Shoot. Did they even come to see Abraham in the first place?

He’s all ‘Oh, let me bring you some food. Let me bring you some cushions. Let me get you something to drink. Here, here.’ and they’re all asking after his wife and here to talk about what they’re going to do for her.

Now, clearly, if he doesn’t want to look like he’s putting the moves on Abraham’s wife, God can’t just address her directly. He’s got to do that ridiculous “I’ll pretend like I’m talking to your husband but loud enough for you to hear me” crap and she in return is all “I’ll pretend I’m just laughing to myself, but you’re omniscient, so I know you know what I’m saying.”

But I ask you this. Is there any other time in the Bible when we see God directly addressing a woman? And who is the woman he’s addressing? What kind of woman gets God’s attention? Is it the good and dutiful woman?

No, it’s the woman willing to laugh at him.

Shoot, it’s no wonder that the Bible is filled with rules and prohibitions designed to keep women and God separated. Imagine, for a second, what that story, right there, suggests: that men have to grovel at God’s feet and follow his rules and do what he says in order for God to remain interested in them, but a woman doesn’t even have to do Him the courtesy of not laughing at him.

To me, it suggests a supreme nervousness on the part of the patriarchs of the Bible about what might happen if God and the women-folks were left alone together.

11 thoughts on “Do I Look Like a Bible Scholar?

  1. This is great, thanks so much for answering. You know those “dream dinner table” questions where you’re supposed to list X amount of people, living or dead that you’d love to have dinner with? I’d love to see you and my pastor and Jesus at dinner, haha.

    You and my pastor because you both get outside what the Bible says and imagine what people must have been saying/thinking that’s not actually in the Bible. And then I’d have Jesus there so he could tell us what people were actually saying/thinking.

    It’s interesting that you chose Sarah, because I just read that part of the Bible about a month ago and I remember thinking that Sarah must have been an interesting person to know.

    For me, I’m thinking Proverbs 31 is the most feminist part of the Bible, but that’s a thought probably best fleshed out at my own place, if I ever get around to it, anyway.

    I also agree that Jesus was the most liberal part of the Bible- he talks SO much about helping the poor. There’s also a bit of Leviticus (I think, I’ve been doing so much reading lately that it all runs together, it might be Numbers) where they talk about how you should embrace foreigners into the fold. Yet another thing Christian conservatives seem to completely dismiss. Funny how they pick and choose parts of the Bible to suit their own desires, yet when we say, “Maybe this whole ‘gay’ thing has been mistranslated” they freak out.
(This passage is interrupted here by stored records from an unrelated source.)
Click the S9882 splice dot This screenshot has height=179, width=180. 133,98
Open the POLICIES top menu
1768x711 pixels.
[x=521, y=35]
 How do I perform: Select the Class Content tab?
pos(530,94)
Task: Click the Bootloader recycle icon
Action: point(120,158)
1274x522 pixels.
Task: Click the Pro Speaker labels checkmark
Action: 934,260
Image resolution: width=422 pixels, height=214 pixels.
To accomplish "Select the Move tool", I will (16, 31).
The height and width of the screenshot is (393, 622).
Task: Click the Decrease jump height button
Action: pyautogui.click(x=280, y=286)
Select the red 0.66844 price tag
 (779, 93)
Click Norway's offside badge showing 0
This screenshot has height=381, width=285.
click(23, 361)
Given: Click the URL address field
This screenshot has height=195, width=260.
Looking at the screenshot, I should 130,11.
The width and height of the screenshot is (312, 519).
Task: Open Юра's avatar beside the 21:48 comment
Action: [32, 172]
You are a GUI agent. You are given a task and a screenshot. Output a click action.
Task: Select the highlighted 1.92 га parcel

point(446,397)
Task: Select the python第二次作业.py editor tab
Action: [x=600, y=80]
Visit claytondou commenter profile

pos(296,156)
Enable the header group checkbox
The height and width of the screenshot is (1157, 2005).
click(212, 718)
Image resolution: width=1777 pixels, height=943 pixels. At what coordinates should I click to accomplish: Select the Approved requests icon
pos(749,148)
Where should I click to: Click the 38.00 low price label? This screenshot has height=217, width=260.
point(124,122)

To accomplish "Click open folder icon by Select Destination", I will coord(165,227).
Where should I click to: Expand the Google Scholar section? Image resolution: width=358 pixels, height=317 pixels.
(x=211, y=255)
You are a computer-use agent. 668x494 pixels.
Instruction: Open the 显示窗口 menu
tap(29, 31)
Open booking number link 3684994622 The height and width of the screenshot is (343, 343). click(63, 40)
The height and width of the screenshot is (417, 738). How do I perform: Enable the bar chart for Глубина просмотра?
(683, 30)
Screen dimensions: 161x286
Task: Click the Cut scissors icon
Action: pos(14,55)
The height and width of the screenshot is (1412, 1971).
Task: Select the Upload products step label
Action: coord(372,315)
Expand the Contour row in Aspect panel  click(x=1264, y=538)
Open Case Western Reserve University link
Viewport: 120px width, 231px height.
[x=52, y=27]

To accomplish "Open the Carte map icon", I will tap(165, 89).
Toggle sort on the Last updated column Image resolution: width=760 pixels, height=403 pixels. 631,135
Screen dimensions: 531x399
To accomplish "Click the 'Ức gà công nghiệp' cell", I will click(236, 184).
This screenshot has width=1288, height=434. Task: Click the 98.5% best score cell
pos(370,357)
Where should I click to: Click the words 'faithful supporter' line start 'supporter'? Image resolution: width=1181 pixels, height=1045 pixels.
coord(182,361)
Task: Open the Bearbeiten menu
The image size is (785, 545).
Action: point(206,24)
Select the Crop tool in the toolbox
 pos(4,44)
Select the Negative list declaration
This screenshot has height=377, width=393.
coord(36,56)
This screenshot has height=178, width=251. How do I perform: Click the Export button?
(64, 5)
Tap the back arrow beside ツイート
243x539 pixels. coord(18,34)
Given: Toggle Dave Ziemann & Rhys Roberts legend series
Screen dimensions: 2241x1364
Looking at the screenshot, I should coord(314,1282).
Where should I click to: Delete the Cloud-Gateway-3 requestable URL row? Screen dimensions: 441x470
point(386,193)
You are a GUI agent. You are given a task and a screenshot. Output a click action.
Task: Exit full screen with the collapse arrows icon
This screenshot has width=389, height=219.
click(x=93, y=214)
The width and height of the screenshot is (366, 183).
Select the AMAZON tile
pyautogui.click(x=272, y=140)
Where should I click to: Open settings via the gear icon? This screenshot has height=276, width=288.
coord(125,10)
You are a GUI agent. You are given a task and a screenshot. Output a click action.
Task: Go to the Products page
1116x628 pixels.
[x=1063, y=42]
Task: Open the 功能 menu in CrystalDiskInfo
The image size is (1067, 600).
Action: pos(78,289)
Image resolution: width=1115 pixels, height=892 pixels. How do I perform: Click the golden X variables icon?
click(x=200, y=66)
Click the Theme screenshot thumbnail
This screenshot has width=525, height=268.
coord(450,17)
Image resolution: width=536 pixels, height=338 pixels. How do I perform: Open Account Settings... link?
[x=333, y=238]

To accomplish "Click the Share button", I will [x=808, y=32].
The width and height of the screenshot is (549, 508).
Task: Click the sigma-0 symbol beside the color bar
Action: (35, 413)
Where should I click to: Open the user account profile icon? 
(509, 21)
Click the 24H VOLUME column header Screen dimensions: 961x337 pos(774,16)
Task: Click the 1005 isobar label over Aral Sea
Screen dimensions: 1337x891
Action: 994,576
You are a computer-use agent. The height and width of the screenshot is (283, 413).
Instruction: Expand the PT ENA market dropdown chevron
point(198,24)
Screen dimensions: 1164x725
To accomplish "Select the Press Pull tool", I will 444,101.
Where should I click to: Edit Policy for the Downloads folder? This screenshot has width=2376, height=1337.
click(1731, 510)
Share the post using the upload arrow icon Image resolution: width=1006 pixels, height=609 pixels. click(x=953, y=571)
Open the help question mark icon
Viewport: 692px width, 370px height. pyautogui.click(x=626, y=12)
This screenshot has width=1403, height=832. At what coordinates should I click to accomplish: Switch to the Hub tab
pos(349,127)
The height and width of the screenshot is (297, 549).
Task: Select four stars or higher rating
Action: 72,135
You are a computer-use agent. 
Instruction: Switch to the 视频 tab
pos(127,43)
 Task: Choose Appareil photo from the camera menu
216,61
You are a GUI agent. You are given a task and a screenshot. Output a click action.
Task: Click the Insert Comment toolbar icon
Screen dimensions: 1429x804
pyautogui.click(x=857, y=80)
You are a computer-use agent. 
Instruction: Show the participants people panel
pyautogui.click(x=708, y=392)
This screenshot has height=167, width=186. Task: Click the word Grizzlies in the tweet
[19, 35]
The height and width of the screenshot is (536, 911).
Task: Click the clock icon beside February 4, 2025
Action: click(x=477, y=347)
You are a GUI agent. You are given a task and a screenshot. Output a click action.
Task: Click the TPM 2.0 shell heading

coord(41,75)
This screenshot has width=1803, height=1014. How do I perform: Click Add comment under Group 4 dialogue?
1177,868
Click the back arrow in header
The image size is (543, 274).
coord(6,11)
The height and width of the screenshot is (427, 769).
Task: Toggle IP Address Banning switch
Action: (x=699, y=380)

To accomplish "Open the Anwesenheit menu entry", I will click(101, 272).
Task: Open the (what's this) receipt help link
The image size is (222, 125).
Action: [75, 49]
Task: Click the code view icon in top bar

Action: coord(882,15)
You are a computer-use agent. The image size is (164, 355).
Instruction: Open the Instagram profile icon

  2. I should post this seperately at my blog, but I’ll go ahead and chime in here anyway…

    Ivy is right, too often Scripture is “translated” to suit a preconceived idea we are comfortable with. To me, the Bible is yet another demonstration of the Peter Principle. (No pun intended). The men that wrote it eventually rose to their level of incompetence, that is, they may have been the best and brightest of their time, (or not) but their flaws (or limitations, if you prefer) evidence themselves over time.

    I rather like the idea that even God is flawed, and is evolving right along with us, perhaps even through us. The Son was definitely way more hip than his Pappy, to be sure.

  3. Woo hoo! That means we get the whole house to ourselves while you sulk on the roof. You’ve got to love Proverbs.

    And as for Leviticus, I think Ivy and I could engage in full on nekkid sex and still be in line with what’s acceptable in Leviticus. Though, I’m pretty sure I’d be getting a stoning for other things.

    Mack, I’ll turn you into a polytheist yet.

  4. This is the best sunday school I’ve ever attended! if church was like this I might consider going back lol Great post! I’ve always felt that Sarah was kinda the ultimate feminist too.I mean, it did take some gusto to stand up to the big guy that way. I was delighted to hear your take on her.
    and let me just say, in regards to:
    “let’s not forget that this is the dude who…was offing people with more frequency and creativity than even Quentin Tarantino” ~ Brilliant!